■ PASSAGE PROVIDED:
[Start of section]

The 1930s were characterized by a group of poets that joined together as undergraduates at Oxford and planned to devote themselves to left-wing propaganda. The most famous poets were W.H. Auden, S. Spender, L. Macneice, C.D. Lewis. They used slang and jazz rhythms and drew their images from the world of technology.

The main features of Committed Poetry are summarized as follows: 

  • the lyric ‘I’ isn’t always present;
  • skeptical view of contemporary society;
  • openness to new ideas and experiences;
  • interest in human psychology, politics and war;
  • various forms and techniques;
  • colloquial tone;
  • powerful imagery, use of contrast;

10. New Romantic Poetry 

In the 1940s a group of young poets reacted against the intellectualism of committed poetry by appealing to emotions and rediscovering individual themes such as love, birth and death. The main poet was Dylan Thomas.

The main features of New Romantic Poetry are:

  • emotional subject matter;
  • pantheistic approach to Nature;
  • use of violence imagery;
  • sexual and Christian symbolism;
  • interest in Love and Death;
  • rhythmical Verse.

[End of section]

■ WORK TASK A:
In the passage on committed and new romantic poetry, who was the main poet of New Romantic Poetry?
■ WORK TASK B:
Carry on the passage on committed and new romantic poetry from its last line onward.

■ DATASET EXTRACT:
[Start of section]

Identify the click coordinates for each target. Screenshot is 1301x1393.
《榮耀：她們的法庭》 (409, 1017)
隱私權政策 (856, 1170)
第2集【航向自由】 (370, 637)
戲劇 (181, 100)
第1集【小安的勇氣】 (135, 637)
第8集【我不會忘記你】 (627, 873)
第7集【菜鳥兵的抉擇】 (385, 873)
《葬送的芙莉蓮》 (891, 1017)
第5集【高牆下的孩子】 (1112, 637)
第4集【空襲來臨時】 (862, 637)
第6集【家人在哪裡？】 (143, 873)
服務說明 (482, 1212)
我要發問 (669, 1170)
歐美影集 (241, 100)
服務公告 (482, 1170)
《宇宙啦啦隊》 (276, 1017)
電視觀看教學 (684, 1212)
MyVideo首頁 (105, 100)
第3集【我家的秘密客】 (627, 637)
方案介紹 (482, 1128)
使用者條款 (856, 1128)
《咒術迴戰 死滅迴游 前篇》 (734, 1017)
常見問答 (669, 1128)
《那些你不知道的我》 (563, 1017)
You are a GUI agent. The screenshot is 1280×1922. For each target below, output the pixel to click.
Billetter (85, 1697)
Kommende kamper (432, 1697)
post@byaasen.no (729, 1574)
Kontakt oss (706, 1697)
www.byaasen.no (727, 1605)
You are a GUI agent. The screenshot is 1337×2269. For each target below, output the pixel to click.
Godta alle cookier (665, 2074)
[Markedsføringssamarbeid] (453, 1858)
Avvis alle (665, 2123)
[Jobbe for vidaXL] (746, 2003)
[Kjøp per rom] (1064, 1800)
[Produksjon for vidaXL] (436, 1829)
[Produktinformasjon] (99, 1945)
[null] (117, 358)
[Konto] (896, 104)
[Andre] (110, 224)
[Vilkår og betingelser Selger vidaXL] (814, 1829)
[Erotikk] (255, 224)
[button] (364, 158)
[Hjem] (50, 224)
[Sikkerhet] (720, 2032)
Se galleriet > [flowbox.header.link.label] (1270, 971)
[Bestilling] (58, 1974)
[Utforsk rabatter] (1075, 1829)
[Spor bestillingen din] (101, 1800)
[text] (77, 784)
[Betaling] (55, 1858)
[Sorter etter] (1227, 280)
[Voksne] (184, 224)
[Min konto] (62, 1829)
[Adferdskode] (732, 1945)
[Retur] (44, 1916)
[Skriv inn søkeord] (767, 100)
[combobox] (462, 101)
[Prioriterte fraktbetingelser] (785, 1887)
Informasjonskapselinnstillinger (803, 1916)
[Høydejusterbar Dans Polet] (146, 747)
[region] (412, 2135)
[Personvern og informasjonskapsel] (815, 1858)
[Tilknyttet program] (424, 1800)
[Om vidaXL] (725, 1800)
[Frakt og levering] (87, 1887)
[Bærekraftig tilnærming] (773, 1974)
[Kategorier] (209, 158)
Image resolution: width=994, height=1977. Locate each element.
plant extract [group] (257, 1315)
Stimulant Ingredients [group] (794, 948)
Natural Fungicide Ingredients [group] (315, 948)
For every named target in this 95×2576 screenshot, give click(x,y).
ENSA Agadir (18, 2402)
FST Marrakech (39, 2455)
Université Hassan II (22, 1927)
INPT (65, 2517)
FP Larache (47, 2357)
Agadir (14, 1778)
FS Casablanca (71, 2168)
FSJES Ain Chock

[End of section]

■ RESPONSE AREA A:
Dylan Thomas.

■ RESPONSE AREA B:
11. The Modern Novel and the Stream of Consciousness

The American psychologist William James coined the phrase ‘stream of consciousness’ to define the continuous flow of thoughts and sensations that characterize the human mind. 

At the beginning of the 20th century writers gave more importance to subjective consciousness and understood it was impossible to reproduce the complexity of the human mind using traditional techniques. They adopted the interior monologue to represent in a novel. 

Interior monologue is confused with the stream of consciousness: in fact the former is the verbal expression of a psychic phenomenon. 

The Interior Monologue

The main features of the interior monologue are:

  • verbal expression of a psychic phenomenon;
  • immediate (soliloquy and the dramatic monologue and syntax is respected);
  • free from introductory expressions;
  • two levels of narration: external – internal;
  • chronological order and subjective time;
  • disregards the rules of punctuation;
  • it lacks formal logical order.

12. Post-War Drama

The Theatre of the Absurd 

Samuel Beckett’s ‘Waiting for Godot’ was performed in Paris in 1953 and in London in 1955 is generally considered as the starting point of ‘Absurd Drama’. The term ‘absurd’ emerged in the 1950s in Beckett, Adamov and Ionesco works. 

They didn’t form a school. This sense of metaphysical anguish, rootlessness, lack of purpose and inaction is the main theme of the theatre of the absurd. They simply present the human condition in being, in terms of concrete situations on the stage. 

The main features of the Theatre of the Absurd are:

  • absence of a real story or plot;
  • vagueness about time, place and characters;
  • what happens on the stage transcends;
  • use of pauses, silences, miming and farcical situations (anguish);
  • incoherent babbling made up the dialogue.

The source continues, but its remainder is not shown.